*EXERCISE PROMPT*
Locate every line in the records below that contains the string "width" and copy each one in full. Matching is case-sensitive.

*EXTRACTED RECORDS*
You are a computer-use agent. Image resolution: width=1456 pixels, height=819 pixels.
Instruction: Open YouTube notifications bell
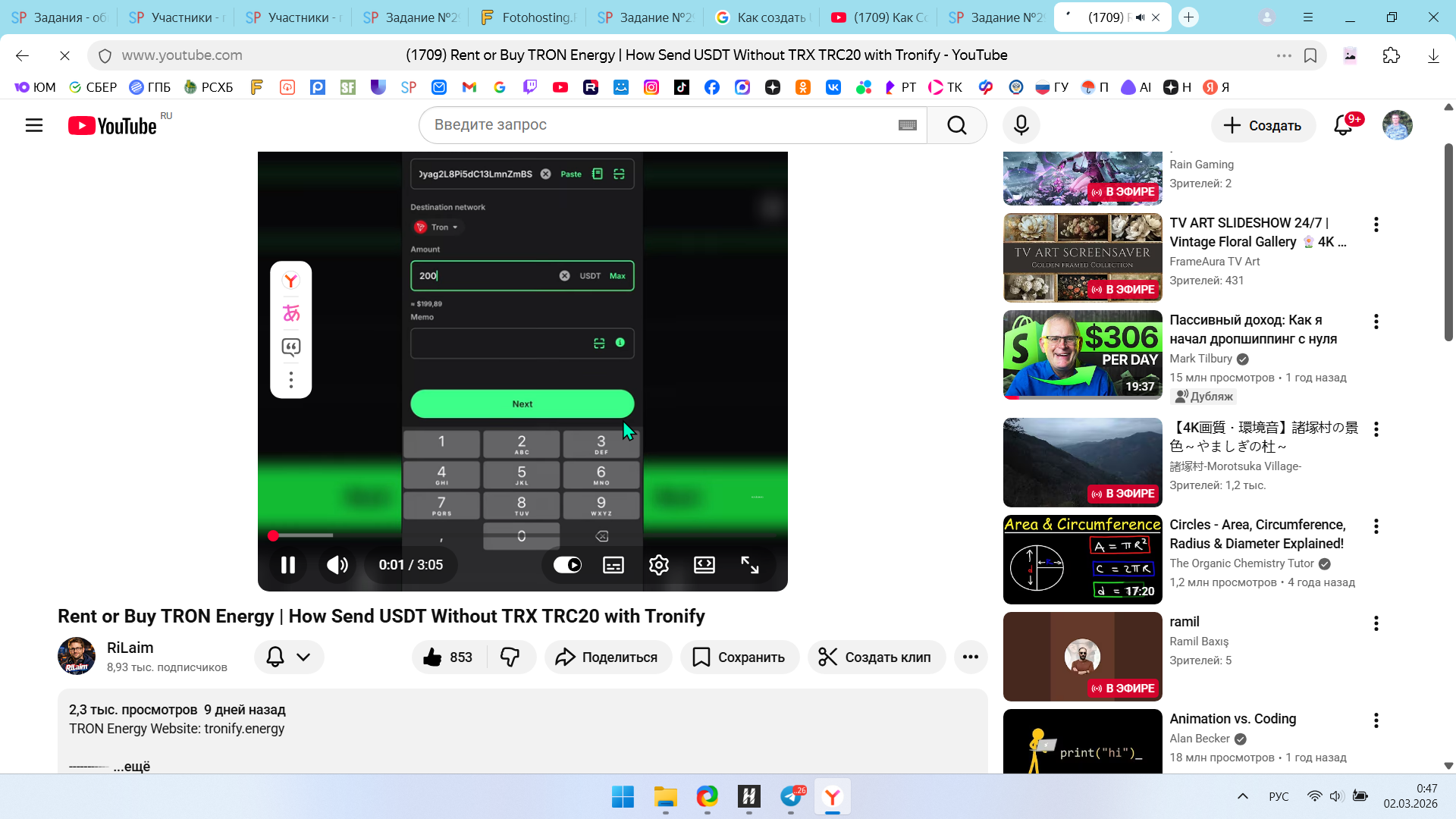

...

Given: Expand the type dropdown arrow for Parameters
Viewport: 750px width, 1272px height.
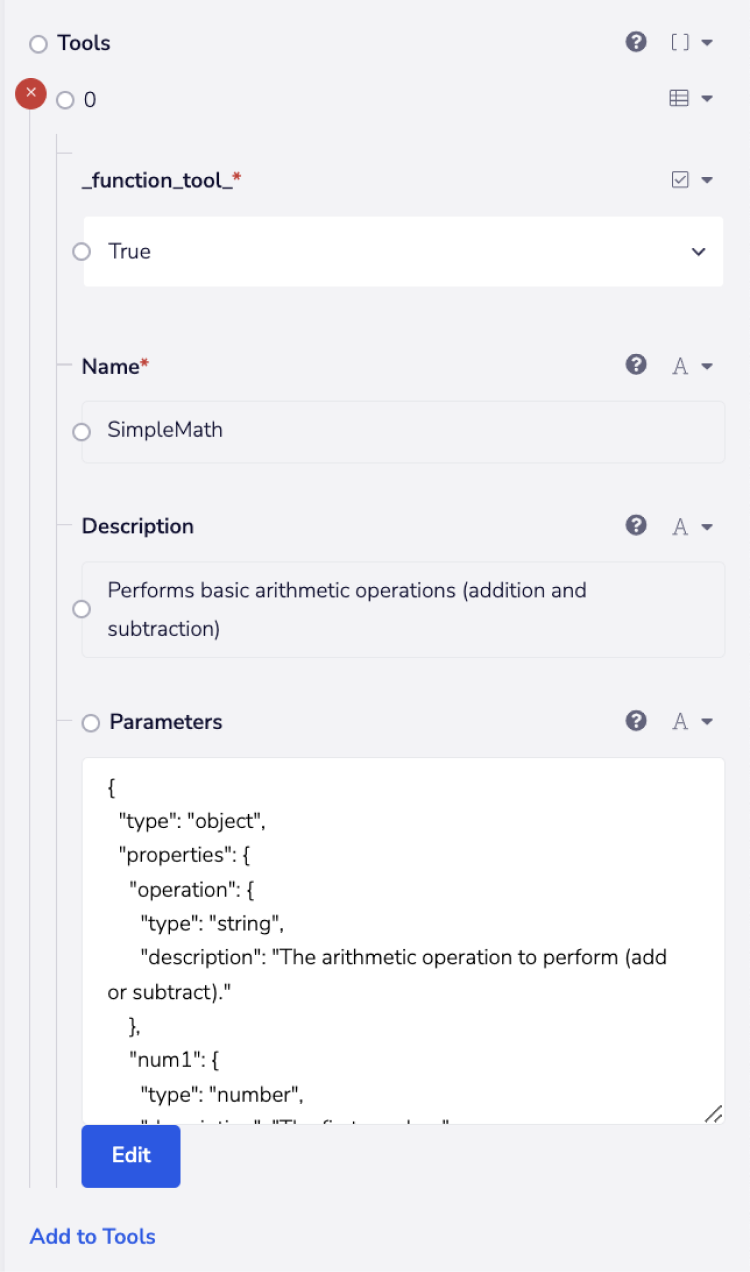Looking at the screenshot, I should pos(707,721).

*COMPLETE ANSWER*
You are a computer-use agent. Image resolution: width=1456 pixels, height=819 pixels.
Viewport: 750px width, 1272px height.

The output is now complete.